_GELESENES ANWENDEN_.
• 1. Gib den Abschnitt aus dem Text zum MS-Verlauf von „Ergebnisse: Im Verlauf“ bis „progrediente Phase über.“ wörtlich wieder.
• 2. Entscheide für jede der folgenden Aussagen mit Ja oder Nein, ob sie mit dem Text zum MS-Verlauf übereinstimmt, und belege deine Antwort mit den entscheidenden Worten des Textes als wörtlichem Zitat: (a) Rund 85 % der kanadischen MS-Betroffenen beginnen mit einem schubförmig-remittierenden Verlauf. (b) Im Verlauf der Studie ging die Mehrheit der MmMS in die progrediente Verlaufsform über. (c) Alle MmMS wechselten nach ungefähr gleich langer Zeit in den progredienten Verlauf.

Rund 85 % der kanadischen MS-Betroffenen starten ihre "MS-Karriere" mit einem schubförmig-remittierenden Verlauf. Die Wissenschaftler wollten herausfinden, wie schnell der Übergang von der schubförmigen in die sekundär progrediente Verlaufsform vonstatten geht, und welche Charakteristika zu Beginn der MS (hier: Zeitpunkt der Diagnosestellung) einen schnelleren oder langsameren Übergang zur progredienten Verlaufsform statistisch vorhersagen lassen. Sie interessierten sich dabei besonders für die Charakteristika "Geschlecht", "Alter bei Diagnosestellung" und "frühe Symptome".
Ergebnisse: Im Verlauf der Studie gingen 1821 MmMS (35 %) von der schubförmigen in die progrediente Verlaufsform über. Der Übergang in den progredienten Verlauf geschah dabei zu sehr unterschiedlichen Zeitpunkten: Diejenigen MmMS mit der schnellsten Progression waren nach weniger als 12 Jahren progredient geworden, die mit der langsamsten Progression gingen erst nach 32 oder mehr Jahren in die sekundär progrediente Phase über.

Auszüge aus einer Sammlung von Datensätzen
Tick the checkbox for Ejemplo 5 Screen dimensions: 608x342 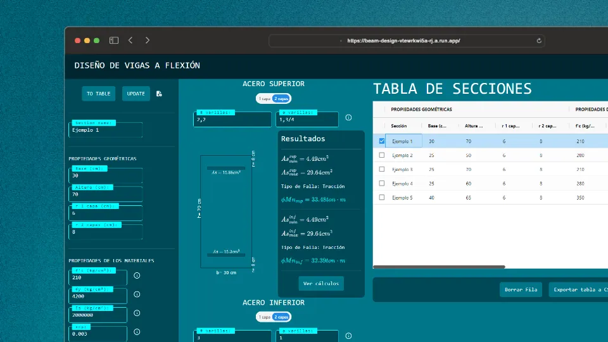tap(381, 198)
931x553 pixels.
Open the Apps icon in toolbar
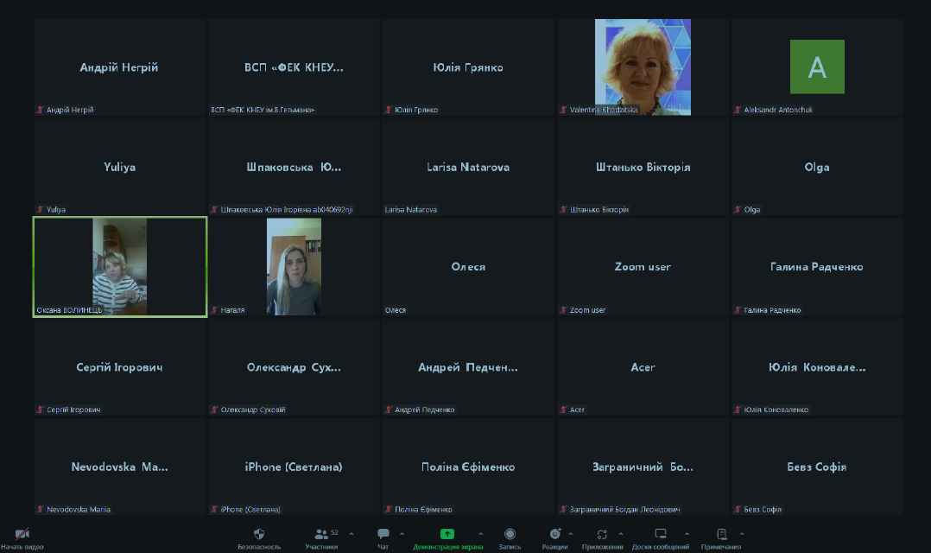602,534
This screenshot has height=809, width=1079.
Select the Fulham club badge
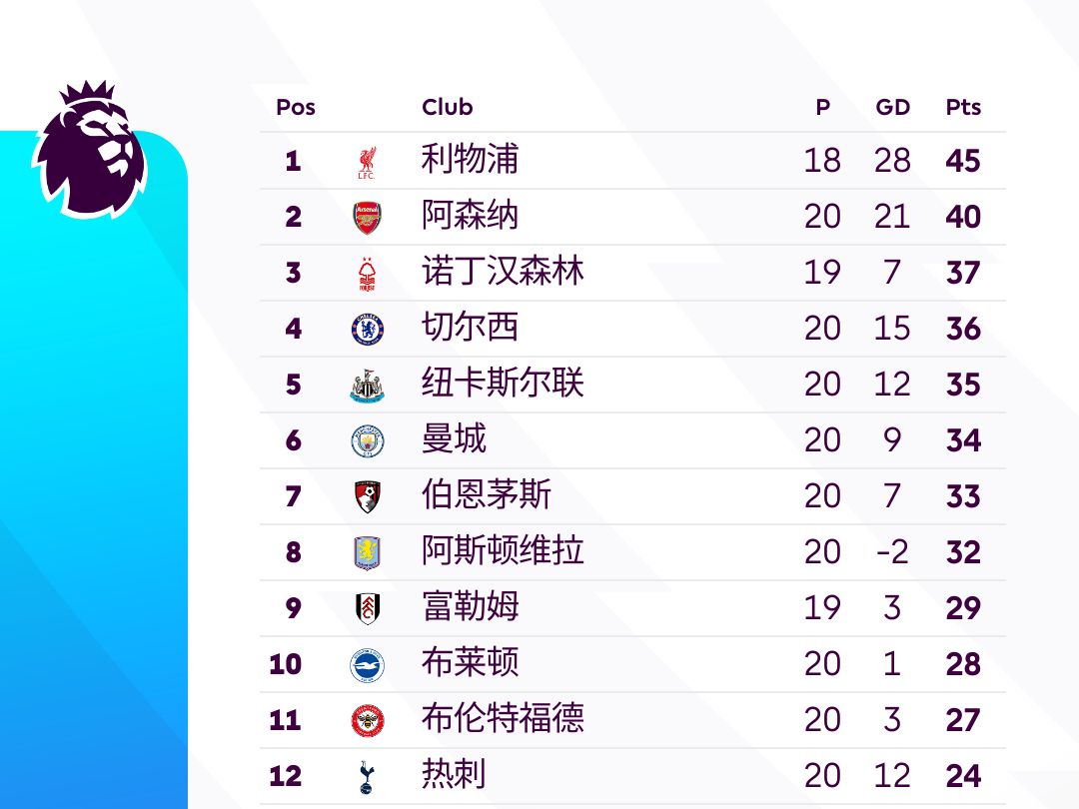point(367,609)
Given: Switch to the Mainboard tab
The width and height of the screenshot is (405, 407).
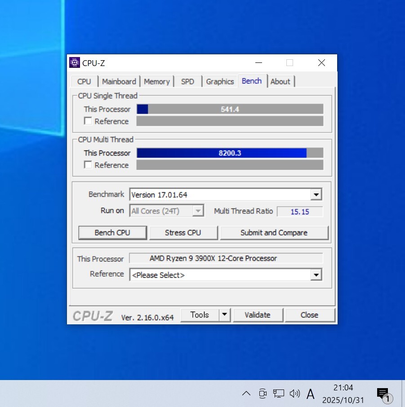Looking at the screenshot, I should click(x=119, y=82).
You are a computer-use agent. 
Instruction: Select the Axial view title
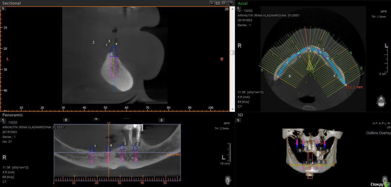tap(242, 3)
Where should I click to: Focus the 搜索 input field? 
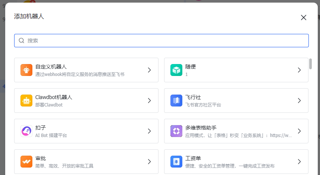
* * *
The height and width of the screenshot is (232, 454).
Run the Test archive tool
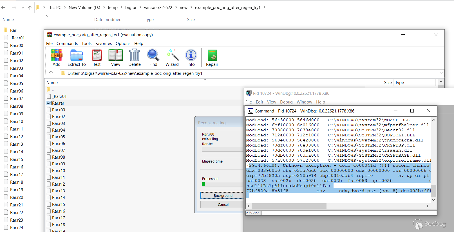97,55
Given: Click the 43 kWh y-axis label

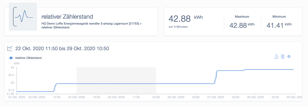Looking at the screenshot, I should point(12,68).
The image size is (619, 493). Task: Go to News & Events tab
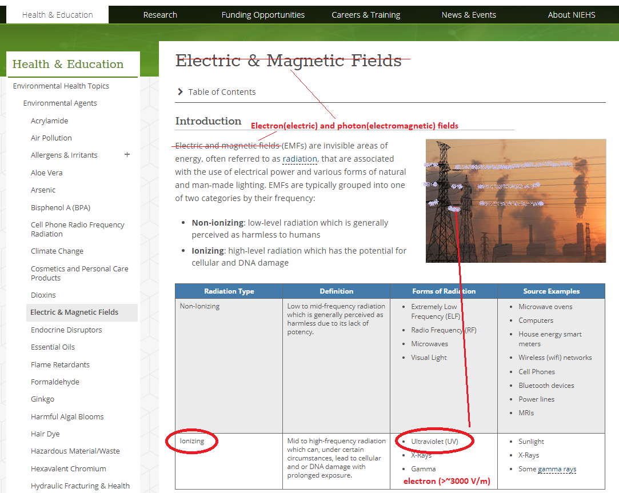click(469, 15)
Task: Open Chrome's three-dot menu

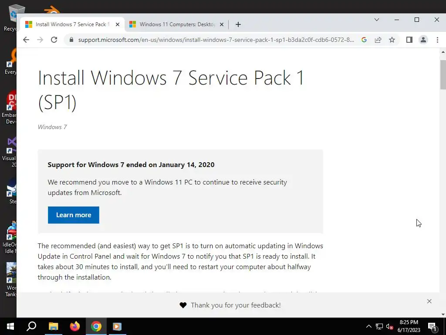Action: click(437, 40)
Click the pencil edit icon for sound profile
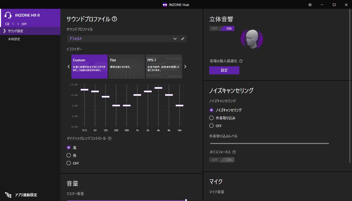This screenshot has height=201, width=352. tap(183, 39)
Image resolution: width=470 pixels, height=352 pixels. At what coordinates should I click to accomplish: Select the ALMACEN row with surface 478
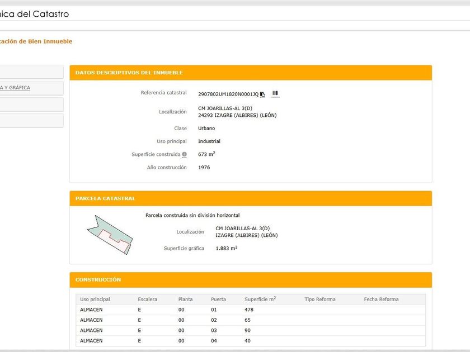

_LÖSUNGEN JE AUFGABE_.
• 1.
Ergebnisse: Im Verlauf der Studie gingen 1821 MmMS (35 %) von der schubförmigen in die progrediente Verlaufsform über. Der Übergang in den progredienten Verlauf geschah dabei zu sehr unterschiedlichen Zeitpunkten: Diejenigen MmMS mit der schnellsten Progression waren nach weniger als 12 Jahren progredient geworden, die mit der langsamsten Progression gingen erst nach 32 oder mehr Jahren in die sekundär progrediente Phase über.

• 2.
(a) Ja: „Rund 85 % der kanadischen MS-Betroffenen starten ihre "MS-Karriere" mit einem schubförmig-remittierenden Verlauf.“
(b) Nein: „Im Verlauf der Studie gingen 1821 MmMS (35 %) von der schubförmigen in die progrediente Verlaufsform über.“
(c) Nein: „Der Übergang in den progredienten Verlauf geschah dabei zu sehr unterschiedlichen Zeitpunkten“